Your objective –
Format every line of the material below as a numbered list, omitting blank lines.

Data lines –
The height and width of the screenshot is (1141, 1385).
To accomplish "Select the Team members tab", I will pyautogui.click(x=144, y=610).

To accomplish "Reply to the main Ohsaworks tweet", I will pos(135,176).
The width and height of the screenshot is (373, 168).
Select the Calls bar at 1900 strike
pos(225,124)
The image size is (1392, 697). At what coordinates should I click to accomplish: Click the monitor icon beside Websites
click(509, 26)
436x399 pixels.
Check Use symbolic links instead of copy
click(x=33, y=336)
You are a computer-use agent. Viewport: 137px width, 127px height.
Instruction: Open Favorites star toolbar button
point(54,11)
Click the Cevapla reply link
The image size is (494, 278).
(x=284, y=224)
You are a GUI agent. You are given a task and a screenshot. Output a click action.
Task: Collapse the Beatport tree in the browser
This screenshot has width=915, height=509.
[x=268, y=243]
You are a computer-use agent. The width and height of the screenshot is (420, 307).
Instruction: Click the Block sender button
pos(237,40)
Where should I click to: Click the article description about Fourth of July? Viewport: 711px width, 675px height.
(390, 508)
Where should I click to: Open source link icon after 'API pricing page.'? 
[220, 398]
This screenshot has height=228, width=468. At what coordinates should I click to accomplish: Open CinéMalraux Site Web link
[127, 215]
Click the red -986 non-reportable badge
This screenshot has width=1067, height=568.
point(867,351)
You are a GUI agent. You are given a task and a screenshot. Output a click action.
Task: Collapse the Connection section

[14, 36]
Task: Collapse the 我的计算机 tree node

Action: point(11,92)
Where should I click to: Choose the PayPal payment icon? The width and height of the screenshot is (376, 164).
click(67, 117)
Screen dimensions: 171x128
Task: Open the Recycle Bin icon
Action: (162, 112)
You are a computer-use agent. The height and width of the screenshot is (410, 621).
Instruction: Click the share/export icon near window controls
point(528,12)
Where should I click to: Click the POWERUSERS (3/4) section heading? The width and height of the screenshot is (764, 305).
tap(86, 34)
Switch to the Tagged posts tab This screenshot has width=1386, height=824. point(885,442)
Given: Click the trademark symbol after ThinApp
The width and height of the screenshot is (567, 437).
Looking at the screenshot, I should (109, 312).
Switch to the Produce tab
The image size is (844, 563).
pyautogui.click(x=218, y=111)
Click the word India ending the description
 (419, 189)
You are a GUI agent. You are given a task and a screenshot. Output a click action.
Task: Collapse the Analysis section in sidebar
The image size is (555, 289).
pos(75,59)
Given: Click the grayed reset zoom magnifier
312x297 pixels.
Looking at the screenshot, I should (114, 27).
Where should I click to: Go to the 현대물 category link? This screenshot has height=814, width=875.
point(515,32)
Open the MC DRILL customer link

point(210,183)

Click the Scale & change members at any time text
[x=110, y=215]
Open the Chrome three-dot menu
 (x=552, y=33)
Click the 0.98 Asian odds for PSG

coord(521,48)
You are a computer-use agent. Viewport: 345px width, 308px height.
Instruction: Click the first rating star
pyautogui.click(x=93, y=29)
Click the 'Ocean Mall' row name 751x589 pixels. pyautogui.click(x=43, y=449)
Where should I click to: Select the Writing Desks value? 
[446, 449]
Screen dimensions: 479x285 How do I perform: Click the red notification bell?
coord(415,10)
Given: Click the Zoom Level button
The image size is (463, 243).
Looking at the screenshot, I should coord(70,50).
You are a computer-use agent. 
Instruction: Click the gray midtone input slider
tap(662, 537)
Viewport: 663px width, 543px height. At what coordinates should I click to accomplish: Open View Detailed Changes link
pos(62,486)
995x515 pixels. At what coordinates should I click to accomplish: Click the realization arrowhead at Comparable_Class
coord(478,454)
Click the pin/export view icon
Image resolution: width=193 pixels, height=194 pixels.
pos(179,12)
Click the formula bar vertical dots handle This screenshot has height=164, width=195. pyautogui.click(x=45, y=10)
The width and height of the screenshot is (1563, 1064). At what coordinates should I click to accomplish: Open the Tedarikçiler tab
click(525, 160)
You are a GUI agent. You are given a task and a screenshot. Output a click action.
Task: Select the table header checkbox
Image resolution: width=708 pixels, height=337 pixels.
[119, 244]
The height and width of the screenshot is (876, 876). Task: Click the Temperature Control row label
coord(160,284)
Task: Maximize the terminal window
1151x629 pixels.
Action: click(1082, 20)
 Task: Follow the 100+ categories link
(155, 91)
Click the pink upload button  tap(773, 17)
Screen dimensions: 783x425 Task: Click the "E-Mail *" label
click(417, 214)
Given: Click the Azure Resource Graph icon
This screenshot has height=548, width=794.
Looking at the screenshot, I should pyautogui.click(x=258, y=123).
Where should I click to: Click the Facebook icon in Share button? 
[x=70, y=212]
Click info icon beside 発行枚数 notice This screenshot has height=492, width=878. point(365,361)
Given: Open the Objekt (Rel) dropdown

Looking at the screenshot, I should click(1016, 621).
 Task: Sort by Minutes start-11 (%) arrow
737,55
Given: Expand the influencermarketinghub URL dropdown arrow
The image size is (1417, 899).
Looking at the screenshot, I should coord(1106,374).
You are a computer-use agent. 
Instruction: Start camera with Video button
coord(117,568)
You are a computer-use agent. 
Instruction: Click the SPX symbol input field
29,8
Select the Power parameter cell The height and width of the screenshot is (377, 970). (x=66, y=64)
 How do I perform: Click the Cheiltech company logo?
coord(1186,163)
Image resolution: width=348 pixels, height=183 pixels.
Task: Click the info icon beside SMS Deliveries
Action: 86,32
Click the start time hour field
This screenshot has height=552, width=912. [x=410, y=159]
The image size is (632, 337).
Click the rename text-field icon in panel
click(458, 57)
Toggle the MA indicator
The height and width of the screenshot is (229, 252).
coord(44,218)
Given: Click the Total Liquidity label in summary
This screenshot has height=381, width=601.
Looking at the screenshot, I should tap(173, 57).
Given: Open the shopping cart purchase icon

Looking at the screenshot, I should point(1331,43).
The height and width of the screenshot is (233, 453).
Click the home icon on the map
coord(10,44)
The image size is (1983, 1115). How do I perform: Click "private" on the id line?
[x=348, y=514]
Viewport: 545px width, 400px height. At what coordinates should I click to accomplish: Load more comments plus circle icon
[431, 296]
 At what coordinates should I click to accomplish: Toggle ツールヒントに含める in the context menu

Exercise output –
1. The height and width of the screenshot is (1141, 1385).
2. To accomplish "Select the Team members tab", I will pyautogui.click(x=144, y=610).
3. To accomplish "Reply to the main Ohsaworks tweet", I will pos(135,176).
4. The width and height of the screenshot is (373, 168).
5. Select the Calls bar at 1900 strike
6. pos(225,124)
7. The image size is (1392, 697). At what coordinates should I click to accomplish: Click the monitor icon beside Websites
8. click(509, 26)
9. 436x399 pixels.
10. Check Use symbolic links instead of copy
11. click(x=33, y=336)
12. You are a computer-use agent. Viewport: 137px width, 127px height.
13. Instruction: Open Favorites star toolbar button
14. point(54,11)
15. Click the Cevapla reply link
16. The image size is (494, 278).
17. (x=284, y=224)
18. You are a GUI agent. You are given a task and a screenshot. Output a click action.
19. Task: Collapse the Beatport tree in the browser
20. This screenshot has width=915, height=509.
21. [x=268, y=243]
22. You are a computer-use agent. The width and height of the screenshot is (420, 307).
23. Instruction: Click the Block sender button
24. pos(237,40)
25. Where should I click to: Click the article description about Fourth of July? Viewport: 711px width, 675px height.
26. (390, 508)
27. Where should I click to: Open source link icon after 'API pricing page.'? 
28. [220, 398]
29. This screenshot has height=228, width=468. At what coordinates should I click to accomplish: Open CinéMalraux Site Web link
30. [127, 215]
31. Click the red -986 non-reportable badge
32. This screenshot has width=1067, height=568.
33. point(867,351)
34. You are a GUI agent. You are given a task and a screenshot. Output a click action.
35. Task: Collapse the Connection section
36. [14, 36]
37. Task: Collapse the 我的计算机 tree node
38. Action: point(11,92)
39. Where should I click to: Choose the PayPal payment icon? The width and height of the screenshot is (376, 164).
40. click(67, 117)
41. Screen dimensions: 171x128
42. Task: Open the Recycle Bin icon
43. Action: (162, 112)
44. You are a computer-use agent. The height and width of the screenshot is (410, 621).
45. Instruction: Click the share/export icon near window controls
46. point(528,12)
47. Where should I click to: Click the POWERUSERS (3/4) section heading? The width and height of the screenshot is (764, 305).
48. tap(86, 34)
49. Switch to the Tagged posts tab This screenshot has width=1386, height=824. point(885,442)
50. Given: Click the trademark symbol after ThinApp
51. The width and height of the screenshot is (567, 437).
52. Looking at the screenshot, I should (109, 312).
53. Switch to the Produce tab
54. The image size is (844, 563).
55. pyautogui.click(x=218, y=111)
56. Click the word India ending the description
57.  (419, 189)
58. You are a GUI agent. You are given a task and a screenshot. Output a click action.
59. Task: Collapse the Analysis section in sidebar
60. The image size is (555, 289).
61. pos(75,59)
62. Given: Click the grayed reset zoom magnifier
63. 312x297 pixels.
64. Looking at the screenshot, I should (114, 27).
65. Where should I click to: Go to the 현대물 category link? This screenshot has height=814, width=875.
66. point(515,32)
67. Open the MC DRILL customer link
68. point(210,183)
69. Click the Scale & change members at any time text
70. [x=110, y=215]
71. Open the Chrome three-dot menu
72.  (x=552, y=33)
73. Click the 0.98 Asian odds for PSG
74. coord(521,48)
75. You are a computer-use agent. Viewport: 345px width, 308px height.
76. Instruction: Click the first rating star
77. pyautogui.click(x=93, y=29)
78. Click the 'Ocean Mall' row name 751x589 pixels. pyautogui.click(x=43, y=449)
79. Where should I click to: Select the Writing Desks value? 
80. [446, 449]
81. Screen dimensions: 479x285 How do I perform: Click the red notification bell?
82. coord(415,10)
83. Given: Click the Zoom Level button
84. The image size is (463, 243).
85. Looking at the screenshot, I should coord(70,50).
86. You are a computer-use agent. 
87. Instruction: Click the gray midtone input slider
88. tap(662, 537)
89. Viewport: 663px width, 543px height. At what coordinates should I click to accomplish: Open View Detailed Changes link
90. pos(62,486)
91. 995x515 pixels. At what coordinates should I click to accomplish: Click the realization arrowhead at Comparable_Class
92. coord(478,454)
93. Click the pin/export view icon
94. Image resolution: width=193 pixels, height=194 pixels.
95. pos(179,12)
96. Click the formula bar vertical dots handle This screenshot has height=164, width=195. pyautogui.click(x=45, y=10)
97. The width and height of the screenshot is (1563, 1064). At what coordinates should I click to accomplish: Open the Tedarikçiler tab
98. click(525, 160)
99. You are a GUI agent. You are given a task and a screenshot. Output a click action.
100. Task: Select the table header checkbox
101. Image resolution: width=708 pixels, height=337 pixels.
102. [119, 244]
103. The height and width of the screenshot is (876, 876). Task: Click the Temperature Control row label
104. coord(160,284)
105. Task: Maximize the terminal window
106. 1151x629 pixels.
107. Action: click(1082, 20)
108.  Task: Follow the 100+ categories link
109. (155, 91)
110. Click the pink upload button  tap(773, 17)
111. Screen dimensions: 783x425 Task: Click the "E-Mail *" label
112. click(417, 214)
113. Given: Click the Azure Resource Graph icon
114. This screenshot has height=548, width=794.
115. Looking at the screenshot, I should pyautogui.click(x=258, y=123).
116. Where should I click to: Click the Facebook icon in Share button? 
117. [x=70, y=212]
118. Click info icon beside 発行枚数 notice This screenshot has height=492, width=878. point(365,361)
119. Given: Open the Objekt (Rel) dropdown
120. Looking at the screenshot, I should click(1016, 621).
121.  Task: Sort by Minutes start-11 (%) arrow
122. 737,55
123. Given: Expand the influencermarketinghub URL dropdown arrow
124. The image size is (1417, 899).
125. Looking at the screenshot, I should coord(1106,374).
126. You are a computer-use agent. 
127. Instruction: Start camera with Video button
128. coord(117,568)
129. You are a computer-use agent. 
130. Instruction: Click the SPX symbol input field
131. 29,8
132. Select the Power parameter cell The height and width of the screenshot is (377, 970). (x=66, y=64)
133.  How do I perform: Click the Cheiltech company logo?
134. coord(1186,163)
135. Image resolution: width=348 pixels, height=183 pixels.
136. Task: Click the info icon beside SMS Deliveries
137. Action: 86,32
138. Click the start time hour field
139. This screenshot has height=552, width=912. [x=410, y=159]
140. The image size is (632, 337).
141. Click the rename text-field icon in panel
142. click(458, 57)
143. Toggle the MA indicator
144. The height and width of the screenshot is (229, 252).
145. coord(44,218)
146. Given: Click the Total Liquidity label in summary
147. This screenshot has height=381, width=601.
148. Looking at the screenshot, I should tap(173, 57).
149. Given: Open the shopping cart purchase icon
150. Looking at the screenshot, I should point(1331,43).
151. The height and width of the screenshot is (233, 453).
152. Click the home icon on the map
153. coord(10,44)
154. The image size is (1983, 1115). How do I perform: Click "private" on the id line?
155. [x=348, y=514]
156. Viewport: 545px width, 400px height. At what coordinates should I click to accomplish: Load more comments plus circle icon
157. [431, 296]
158.  At what coordinates should I click to accomplish: Toggle ツールヒントに含める in the context menu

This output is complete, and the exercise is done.